You've come up with a great plan in praying through your goals. It might also be a good idea to take your Bible along and re-read some of those verses which have given you direction and purpose in the past. Perhaps a read through of Proverbs is in order?
It might also help if you rank your goals. Which are essentials? Which are necessary before you will be able to do the others with any success? Are there any things you are doing just to make sure there are no (gasp!) "gaps"? Is there something you are doing just to "keep up with the Joneses" or the latest home-ed fad? You don't need to do everything, and you DO need to have enough energy (physical and emotional) to be able to do the vital things really well.
God bless.
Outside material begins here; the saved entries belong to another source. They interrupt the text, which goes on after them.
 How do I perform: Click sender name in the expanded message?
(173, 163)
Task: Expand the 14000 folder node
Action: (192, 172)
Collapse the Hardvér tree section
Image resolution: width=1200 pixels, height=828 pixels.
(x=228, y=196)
I will be praying for you, Andrea.
~ Sharon
That sounds like a great plan!!
I'm a little more lax, and I think I can quickly justify skipping a lesson because Quintin is only in 1st, and the others are awake! LOL! But, then I get to a point where I get frustrated that we aren't doing enough. I was actually thinking yesterday, of doing a progress report to see exactly where we are. So, maybe I will follow your lead for the week! I'll keep up with some basics this week, but push everything else off til next week! I hope you'll post your findings!!
And thanks, too, for the reminder to be praying over our schools - I know this, but sometimes I do forget :(
Hey!
Do you want to hold one another accountable to pray for our own schools as well as praying for one another's?
I will be lifting you up in prayer as you seek the Lord in making these decisions about school! I will look forward to coming back after our trip and seeing what decisions you have come to!
I need to seriously get us back on track after a wacky fall with the hurricane and all else that transpired. This year has been tough to say the least.
I also wanted to let you know that I *finally* updated my blogroll and added you on there. I've been meaning to do that for months!
Have a Happy Thanksgiving!
Jennefer
Girl, I hope you will share what God leads you to list or do. I have struggled with this same frustration over and over as well.
After reading, When you Rise up, recommended by Jennifer@doingthenextthing - which I reviewed on the homeschool blog - it really freed me up to release myself from so many of the "world's goals" for my kids. Yet, we continue to accomplish academics in the midst of working on character.
Continue to give it to God so He can guide you as He achieves His work in each of your kids.